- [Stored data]
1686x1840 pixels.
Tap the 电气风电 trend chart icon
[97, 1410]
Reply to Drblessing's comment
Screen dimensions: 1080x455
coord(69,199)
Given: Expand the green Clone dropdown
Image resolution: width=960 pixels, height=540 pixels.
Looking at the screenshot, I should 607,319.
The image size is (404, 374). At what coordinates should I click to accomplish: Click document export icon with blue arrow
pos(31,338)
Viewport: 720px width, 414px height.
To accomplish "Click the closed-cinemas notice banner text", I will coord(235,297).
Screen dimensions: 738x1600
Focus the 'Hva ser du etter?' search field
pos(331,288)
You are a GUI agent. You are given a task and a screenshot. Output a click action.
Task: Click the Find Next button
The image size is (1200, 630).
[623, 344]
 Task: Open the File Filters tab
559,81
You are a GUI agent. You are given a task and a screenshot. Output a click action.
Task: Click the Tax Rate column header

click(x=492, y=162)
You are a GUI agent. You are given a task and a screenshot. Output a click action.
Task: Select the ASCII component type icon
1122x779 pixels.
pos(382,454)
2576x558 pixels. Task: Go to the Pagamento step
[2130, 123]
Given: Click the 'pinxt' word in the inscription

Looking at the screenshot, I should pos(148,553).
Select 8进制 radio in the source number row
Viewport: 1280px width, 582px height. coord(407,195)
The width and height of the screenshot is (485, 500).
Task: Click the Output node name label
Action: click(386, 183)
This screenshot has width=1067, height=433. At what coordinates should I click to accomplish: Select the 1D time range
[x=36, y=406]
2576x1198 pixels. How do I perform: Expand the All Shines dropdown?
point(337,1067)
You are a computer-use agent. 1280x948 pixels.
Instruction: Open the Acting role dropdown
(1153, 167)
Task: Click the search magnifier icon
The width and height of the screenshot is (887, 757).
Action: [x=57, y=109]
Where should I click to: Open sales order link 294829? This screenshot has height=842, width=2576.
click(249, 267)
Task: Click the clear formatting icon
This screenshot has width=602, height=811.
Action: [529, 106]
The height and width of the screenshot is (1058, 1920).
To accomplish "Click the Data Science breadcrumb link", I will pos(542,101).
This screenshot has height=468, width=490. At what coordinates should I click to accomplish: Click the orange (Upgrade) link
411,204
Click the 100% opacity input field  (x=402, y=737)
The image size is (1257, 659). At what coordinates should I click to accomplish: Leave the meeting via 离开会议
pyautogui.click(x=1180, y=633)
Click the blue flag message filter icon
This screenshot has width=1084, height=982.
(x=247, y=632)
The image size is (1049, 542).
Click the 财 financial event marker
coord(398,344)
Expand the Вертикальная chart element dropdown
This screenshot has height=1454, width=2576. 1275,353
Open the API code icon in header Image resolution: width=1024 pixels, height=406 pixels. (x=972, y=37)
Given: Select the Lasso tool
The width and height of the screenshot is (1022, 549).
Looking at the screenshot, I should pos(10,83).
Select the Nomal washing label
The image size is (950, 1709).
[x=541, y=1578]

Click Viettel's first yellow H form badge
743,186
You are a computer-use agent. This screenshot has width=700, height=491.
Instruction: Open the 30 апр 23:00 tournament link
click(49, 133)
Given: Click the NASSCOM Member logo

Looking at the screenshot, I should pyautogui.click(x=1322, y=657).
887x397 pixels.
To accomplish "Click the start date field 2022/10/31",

- [Exercise]
The records above should be set down again word for word.

- [Completed exercise]
1686x1840 pixels.
Tap the 电气风电 trend chart icon
[97, 1410]
Reply to Drblessing's comment
Screen dimensions: 1080x455
coord(69,199)
Given: Expand the green Clone dropdown
Image resolution: width=960 pixels, height=540 pixels.
Looking at the screenshot, I should 607,319.
The image size is (404, 374). At what coordinates should I click to accomplish: Click document export icon with blue arrow
pos(31,338)
Viewport: 720px width, 414px height.
To accomplish "Click the closed-cinemas notice banner text", I will coord(235,297).
Screen dimensions: 738x1600
Focus the 'Hva ser du etter?' search field
pos(331,288)
You are a GUI agent. You are given a task and a screenshot. Output a click action.
Task: Click the Find Next button
The image size is (1200, 630).
[623, 344]
 Task: Open the File Filters tab
559,81
You are a GUI agent. You are given a task and a screenshot. Output a click action.
Task: Click the Tax Rate column header

click(x=492, y=162)
You are a GUI agent. You are given a task and a screenshot. Output a click action.
Task: Select the ASCII component type icon
1122x779 pixels.
pos(382,454)
2576x558 pixels. Task: Go to the Pagamento step
[2130, 123]
Given: Click the 'pinxt' word in the inscription

Looking at the screenshot, I should pos(148,553).
Select 8进制 radio in the source number row
Viewport: 1280px width, 582px height. coord(407,195)
The width and height of the screenshot is (485, 500).
Task: Click the Output node name label
Action: click(386, 183)
This screenshot has width=1067, height=433. At what coordinates should I click to accomplish: Select the 1D time range
[x=36, y=406]
2576x1198 pixels. How do I perform: Expand the All Shines dropdown?
point(337,1067)
You are a computer-use agent. 1280x948 pixels.
Instruction: Open the Acting role dropdown
(1153, 167)
Task: Click the search magnifier icon
The width and height of the screenshot is (887, 757).
Action: [x=57, y=109]
Where should I click to: Open sales order link 294829? This screenshot has height=842, width=2576.
click(249, 267)
Task: Click the clear formatting icon
This screenshot has width=602, height=811.
Action: [529, 106]
The height and width of the screenshot is (1058, 1920).
To accomplish "Click the Data Science breadcrumb link", I will pos(542,101).
This screenshot has height=468, width=490. At what coordinates should I click to accomplish: Click the orange (Upgrade) link
411,204
Click the 100% opacity input field  (x=402, y=737)
The image size is (1257, 659). At what coordinates should I click to accomplish: Leave the meeting via 离开会议
pyautogui.click(x=1180, y=633)
Click the blue flag message filter icon
This screenshot has width=1084, height=982.
(x=247, y=632)
The image size is (1049, 542).
Click the 财 financial event marker
coord(398,344)
Expand the Вертикальная chart element dropdown
This screenshot has height=1454, width=2576. 1275,353
Open the API code icon in header Image resolution: width=1024 pixels, height=406 pixels. (x=972, y=37)
Given: Select the Lasso tool
The width and height of the screenshot is (1022, 549).
Looking at the screenshot, I should pos(10,83).
Select the Nomal washing label
The image size is (950, 1709).
[x=541, y=1578]

Click Viettel's first yellow H form badge
743,186
You are a computer-use agent. This screenshot has width=700, height=491.
Instruction: Open the 30 апр 23:00 tournament link
click(49, 133)
Given: Click the NASSCOM Member logo

Looking at the screenshot, I should pyautogui.click(x=1322, y=657).
887x397 pixels.
To accomplish "Click the start date field 2022/10/31",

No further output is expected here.